> Passage:

>>>

In their textbook(Example 1.1), Oppenheim and Willsky provide the following method for obtaining $g(t)=x(-t+1)$ from $x(t)$ : Replace $t$ with $-t$ in $x(t+1)$. In other words, advance the signal by 1 unit and flip the result.

But there could be another interpretation as well. Based on the fact that $-t+1 = -(t-1)$, we can have the desired signal as $h(t)=x(-t+1) = x(-(t-1))$,i.e. Delay the signal by 1 unit and flip the result.

But the two signals $g(t)$ and $h(t)$ are not identical. Why is the latter interpretation incorrect ?

<<<

> Provided data:

>>>

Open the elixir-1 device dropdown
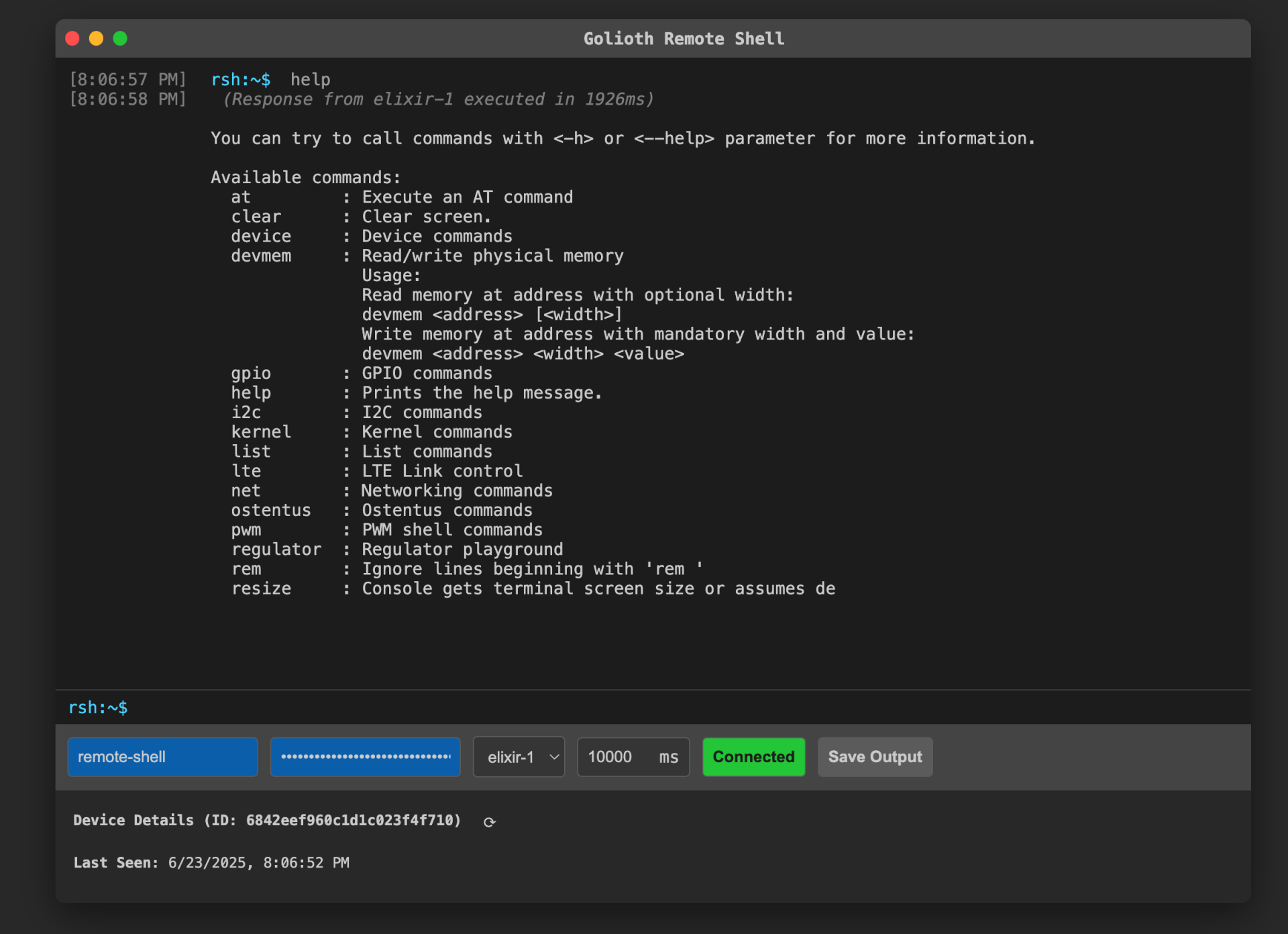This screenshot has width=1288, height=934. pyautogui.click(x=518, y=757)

<<<
>>>

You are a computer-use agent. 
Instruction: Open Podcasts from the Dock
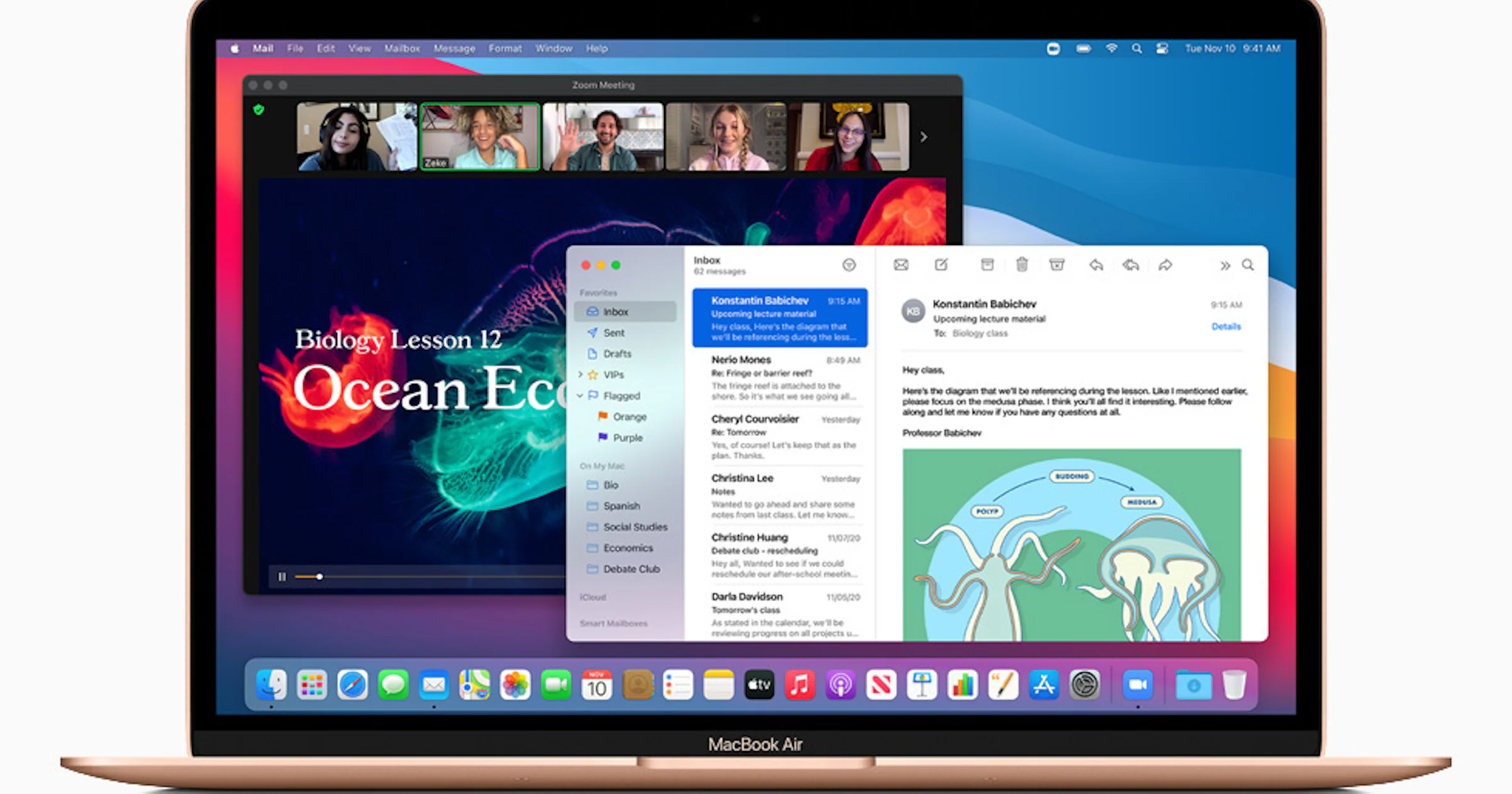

<<<

> What you need to do:
[1] Do the following statements agree with the passage on signal shifting? For each, answer yes or no and quote the deciding words of the passage.
(a) The method from Oppenheim and Willsky advances the signal by 1 unit and then flips the result.
(b) The second interpretation delays the signal by 1 unit before flipping it.
(c) The signals g(t) and h(t) turn out to be identical.
[2] According to the passage on signal shifting, which example in their textbook gives Oppenheim and Willsky's method for obtaining g(t) from x(t)?
[3] Reproduce the passage on signal shifting between "But there could" and "Delay the signal by 1 unit and flip the result.", inclusive.

> Final answers:
[1]
(a) Yes: "In other words, advance the signal by 1 unit and flip the result."
(b) Yes: "Delay the signal by 1 unit and flip the result."
(c) No: "But the two signals $g(t)$ and $h(t)$ are not identical."

[2] Example 1.1.

[3]
But there could be another interpretation as well. Based on the fact that $-t+1 = -(t-1)$, we can have the desired signal as $h(t)=x(-t+1) = x(-(t-1))$,i.e. Delay the signal by 1 unit and flip the result.